## [Set problem]
Reproduce the entire listing below word for word, omitting the pictures.

## [Excerpted records]
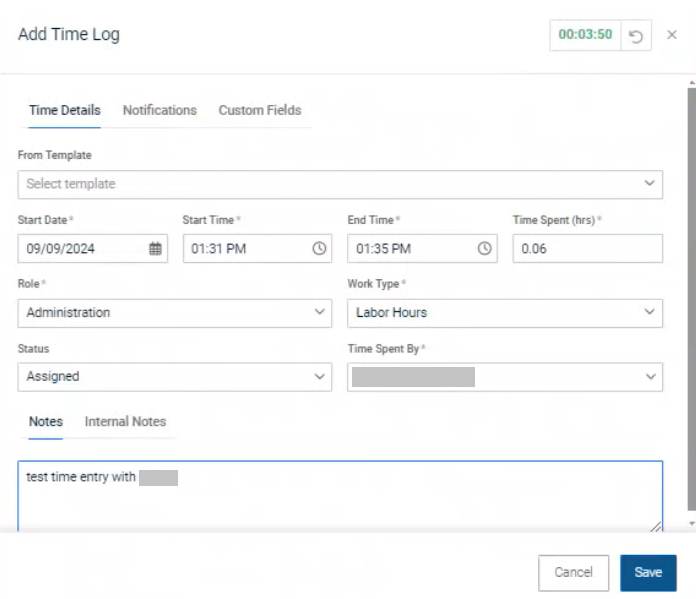Open the Start Date calendar picker icon
This screenshot has height=599, width=696.
tap(155, 249)
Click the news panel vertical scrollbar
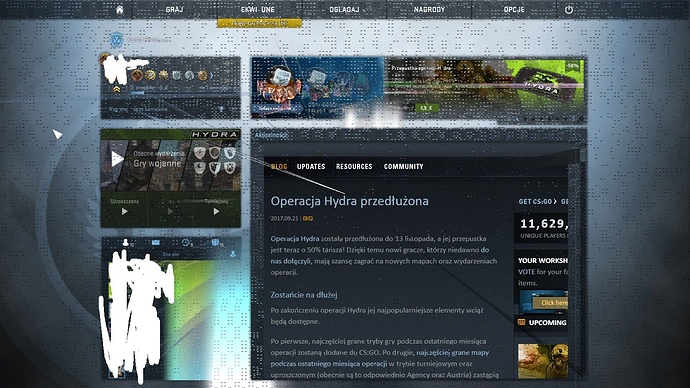 583,262
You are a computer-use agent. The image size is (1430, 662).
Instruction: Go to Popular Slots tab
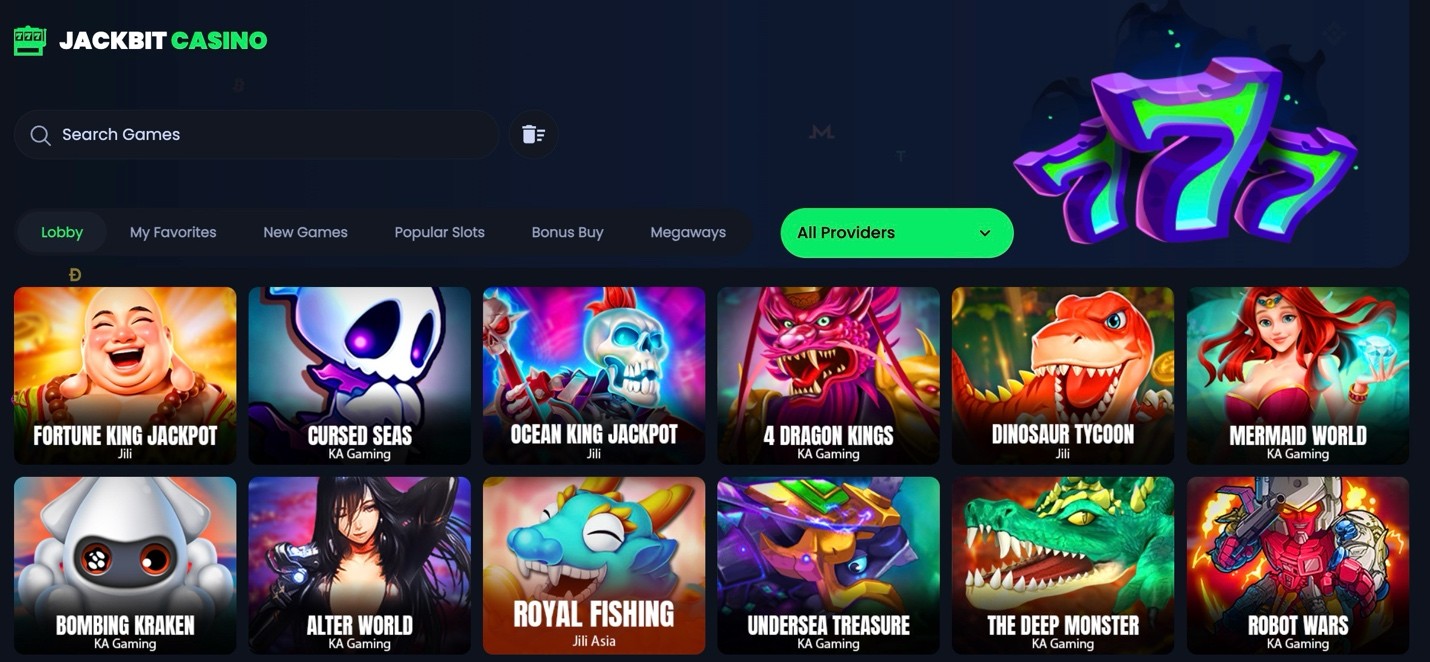439,232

## [Task response]
Open the Start Date calendar picker icon
This screenshot has height=599, width=696.
tap(155, 249)
Click the news panel vertical scrollbar
 583,262
You are a computer-use agent. The image size is (1430, 662).
Instruction: Go to Popular Slots tab
439,232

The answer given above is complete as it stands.